→ Task data
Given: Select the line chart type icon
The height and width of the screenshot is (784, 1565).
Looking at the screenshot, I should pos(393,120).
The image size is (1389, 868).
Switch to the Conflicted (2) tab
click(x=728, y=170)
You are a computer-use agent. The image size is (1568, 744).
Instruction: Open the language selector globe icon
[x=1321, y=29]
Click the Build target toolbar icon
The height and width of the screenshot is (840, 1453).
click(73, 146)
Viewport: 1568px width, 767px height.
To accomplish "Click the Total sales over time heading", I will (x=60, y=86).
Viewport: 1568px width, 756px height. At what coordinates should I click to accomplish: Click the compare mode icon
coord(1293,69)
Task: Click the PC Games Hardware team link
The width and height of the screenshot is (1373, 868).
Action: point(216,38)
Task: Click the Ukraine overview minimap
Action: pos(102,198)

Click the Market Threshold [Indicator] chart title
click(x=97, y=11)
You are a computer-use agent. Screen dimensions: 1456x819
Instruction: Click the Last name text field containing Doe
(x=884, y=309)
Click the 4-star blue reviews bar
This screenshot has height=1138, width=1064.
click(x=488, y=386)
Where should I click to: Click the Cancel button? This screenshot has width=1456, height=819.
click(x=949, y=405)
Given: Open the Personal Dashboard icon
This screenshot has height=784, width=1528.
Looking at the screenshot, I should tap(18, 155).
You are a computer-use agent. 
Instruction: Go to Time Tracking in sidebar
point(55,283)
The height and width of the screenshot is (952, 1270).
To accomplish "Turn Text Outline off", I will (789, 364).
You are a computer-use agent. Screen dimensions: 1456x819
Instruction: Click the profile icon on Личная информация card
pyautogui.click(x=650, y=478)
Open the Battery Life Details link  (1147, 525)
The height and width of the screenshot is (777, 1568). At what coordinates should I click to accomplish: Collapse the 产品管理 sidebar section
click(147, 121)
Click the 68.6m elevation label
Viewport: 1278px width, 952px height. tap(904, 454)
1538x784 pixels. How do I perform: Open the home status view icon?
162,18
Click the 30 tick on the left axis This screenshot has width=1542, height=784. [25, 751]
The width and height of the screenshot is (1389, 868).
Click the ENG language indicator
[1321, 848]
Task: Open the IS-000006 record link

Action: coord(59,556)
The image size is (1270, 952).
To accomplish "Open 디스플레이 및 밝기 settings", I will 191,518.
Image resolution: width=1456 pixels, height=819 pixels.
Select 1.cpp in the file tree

→ Task brief
Everything above, from first entry to last, must be reproduced exactly.

→ Exercise output
Given: Select the line chart type icon
The height and width of the screenshot is (784, 1565).
Looking at the screenshot, I should pos(393,120).
The image size is (1389, 868).
Switch to the Conflicted (2) tab
click(x=728, y=170)
You are a computer-use agent. The image size is (1568, 744).
Instruction: Open the language selector globe icon
[x=1321, y=29]
Click the Build target toolbar icon
The height and width of the screenshot is (840, 1453).
click(73, 146)
Viewport: 1568px width, 767px height.
To accomplish "Click the Total sales over time heading", I will (x=60, y=86).
Viewport: 1568px width, 756px height. At what coordinates should I click to accomplish: Click the compare mode icon
coord(1293,69)
Task: Click the PC Games Hardware team link
The width and height of the screenshot is (1373, 868).
Action: point(216,38)
Task: Click the Ukraine overview minimap
Action: pos(102,198)

Click the Market Threshold [Indicator] chart title
click(x=97, y=11)
You are a computer-use agent. Screen dimensions: 1456x819
Instruction: Click the Last name text field containing Doe
(x=884, y=309)
Click the 4-star blue reviews bar
This screenshot has height=1138, width=1064.
click(x=488, y=386)
Where should I click to: Click the Cancel button? This screenshot has width=1456, height=819.
click(x=949, y=405)
Given: Open the Personal Dashboard icon
This screenshot has height=784, width=1528.
Looking at the screenshot, I should tap(18, 155).
You are a computer-use agent. 
Instruction: Go to Time Tracking in sidebar
point(55,283)
The height and width of the screenshot is (952, 1270).
To accomplish "Turn Text Outline off", I will (789, 364).
You are a computer-use agent. Screen dimensions: 1456x819
Instruction: Click the profile icon on Личная информация card
pyautogui.click(x=650, y=478)
Open the Battery Life Details link  (1147, 525)
The height and width of the screenshot is (777, 1568). At what coordinates should I click to accomplish: Collapse the 产品管理 sidebar section
click(147, 121)
Click the 68.6m elevation label
Viewport: 1278px width, 952px height. tap(904, 454)
1538x784 pixels. How do I perform: Open the home status view icon?
162,18
Click the 30 tick on the left axis This screenshot has width=1542, height=784. [25, 751]
The width and height of the screenshot is (1389, 868).
Click the ENG language indicator
[1321, 848]
Task: Open the IS-000006 record link

Action: coord(59,556)
The image size is (1270, 952).
To accomplish "Open 디스플레이 및 밝기 settings", I will 191,518.
Image resolution: width=1456 pixels, height=819 pixels.
Select 1.cpp in the file tree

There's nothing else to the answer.